President Trump and the American people have every right — indeed a responsibility — to question the bases of this investigation. This was not at all done above board.

In Trump’s case, as the President, he actually has more important issues to deal with. Yes, he has to make a determination about what happened in 2016 in order to be able carry on foreign relations with Russia.

But regardless of what happened, the U.S. has ongoing treaty obligations with Russia, for example on nuclear weapons with the Strategic Arms Reduction Treaty, the Intermediate Nuclear Forces Treaty and so forth. There is deconfliction to address in Syria so that U.S. and Russian forces do not crash into one another while taking aim at Islamic State. There is more broadly the threat of Islamist terrorism. There is North Korea and Iran. There is the civil war in Ukraine that needs to be addressed and whether the U.S. should become a party to the Minsk Accords.

All these allegations have absolutely undermined relations, according to both presidents, and made the world a more dangerous place.

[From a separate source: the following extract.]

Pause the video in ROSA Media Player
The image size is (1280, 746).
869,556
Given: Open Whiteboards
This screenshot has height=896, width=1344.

Now, it is entirely possible that as Special Counsel Robert Mueller has alleged on July 13 via his indictment  that a dozen Russians said to be GRU intelligence operatives hacked the Democratic National Committee (DNC), the Democratic Congressional Campaign Committee (DCCC) and Clinton campaign chairman John Podesta and gave the emails to Wikileaks to be published.

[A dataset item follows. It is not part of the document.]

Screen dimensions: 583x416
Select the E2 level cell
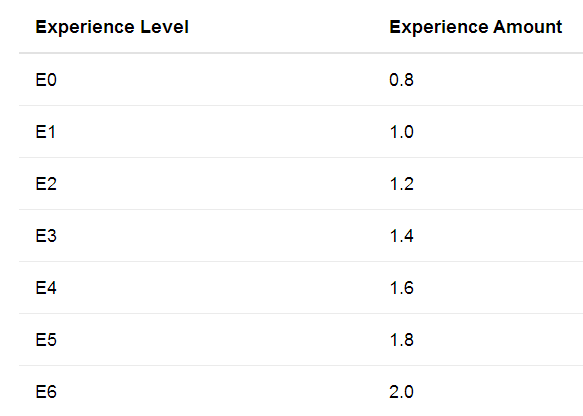click(x=46, y=184)
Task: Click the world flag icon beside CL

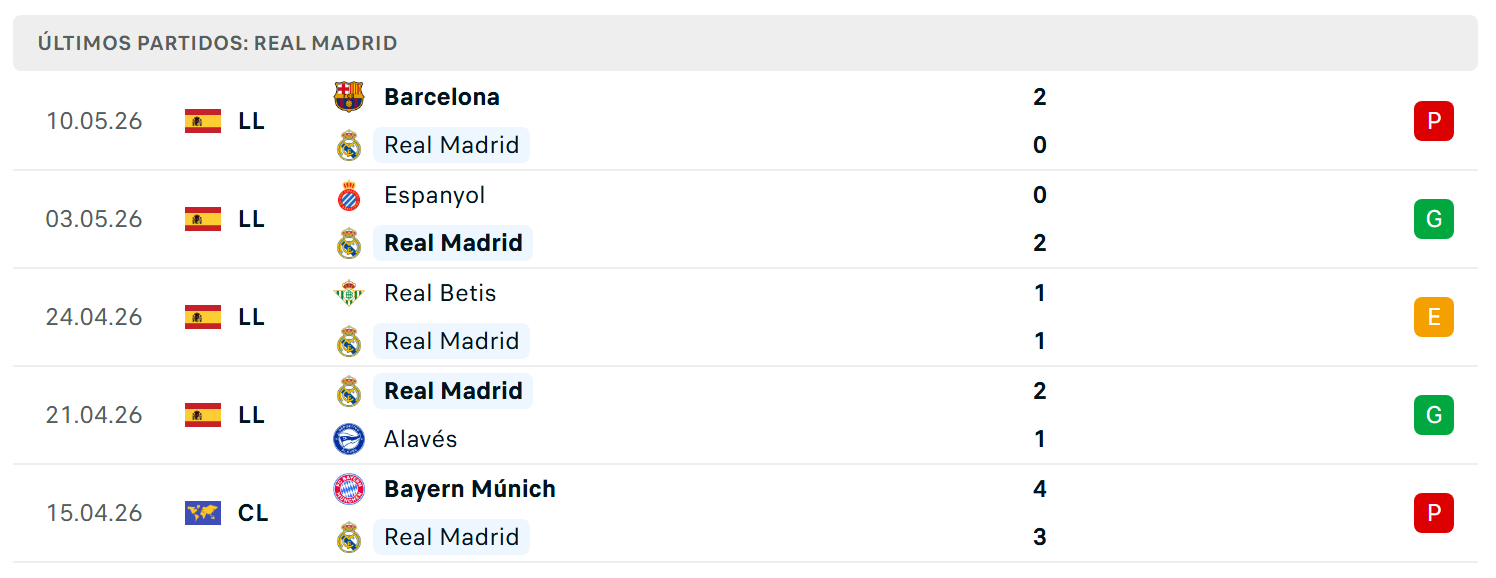Action: 203,513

But it is equally possible that Trump and his campaign had nothing to do with it, even though the Steele dossier said that he did.

Steele was a British intelligence official. But he is not beyond reproach. And neither are our spies. Sometimes people make mistakes. What would be helpful to settle these questions would be if the DNC presented its servers for forensic investigation. Or if Wikileaks could provide more information about who their sources really were. Because the servers were apparently never turned over to investigators, we have a single source, Crowdstrike, saying that Russia hacked the emails. These issues have not been publicly proven to anyone’s satisfaction. Without the server, or without Wikileaks, how could they be?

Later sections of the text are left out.